▶ _Document passage_:
● ● ●
These events showcase just how deep the need is for innovative, strong tools that will help elevate and maintain decentralization.
- Out with the trash
When the crypto tide goes out, that’s when the Ponzi schemers, rug-pullers and fair-weather traders are revealed as the ones swimming without their bathing suits on. Bull markets don’t rely enough on consistent performance, sound tokenomics, honesty and hard work. That’s where the trouble begins.
While the market slump is also taking place in the wider finance and technology markets, crypto projects have not been strangers to cost-cutting exercises. We saw prominent companies, including Coinbase, Open Sea, BlockFi, Crypto.com and Gemini, lay off staff this summer. Budgets like marketing spending are also being pared down in attempts to stay afloat and ride out the market conditions.
Times like these show us who is for real. The strong among us will adapt and survive. A bear market is about resetting, revisiting what is important, and leveraging internal resources to innovate and improve. It’s not a time to sleep and wait.
There is no better time to grow than in the current state of the market.
● ● ●
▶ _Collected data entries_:
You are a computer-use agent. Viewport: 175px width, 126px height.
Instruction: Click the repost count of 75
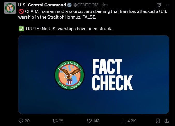(61, 121)
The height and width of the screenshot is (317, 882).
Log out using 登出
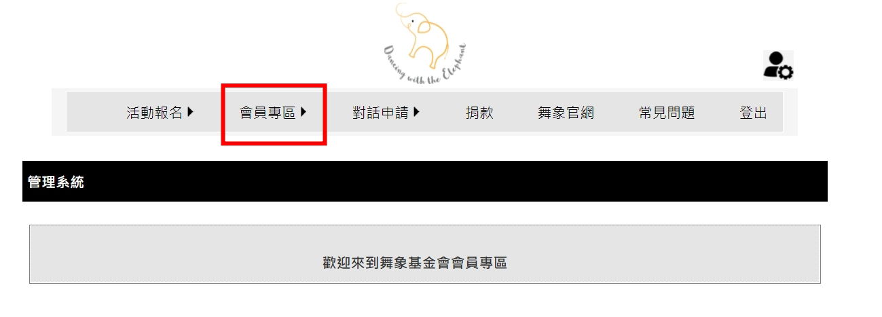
● ● ●
▶ _Directions_:
A. In the crypto market passage, why are budgets such as marketing spending being pared down?
B. Repeat the part of the crypto market passage that begins at the words "Times like these" and stops after "of the market.".

▶ _Responses per task_:
A. Companies are cutting budgets like marketing spending to stay afloat and ride out the market conditions.

B.
Times like these show us who is for real. The strong among us will adapt and survive. A bear market is about resetting, revisiting what is important, and leveraging internal resources to innovate and improve. It’s not a time to sleep and wait.
There is no better time to grow than in the current state of the market.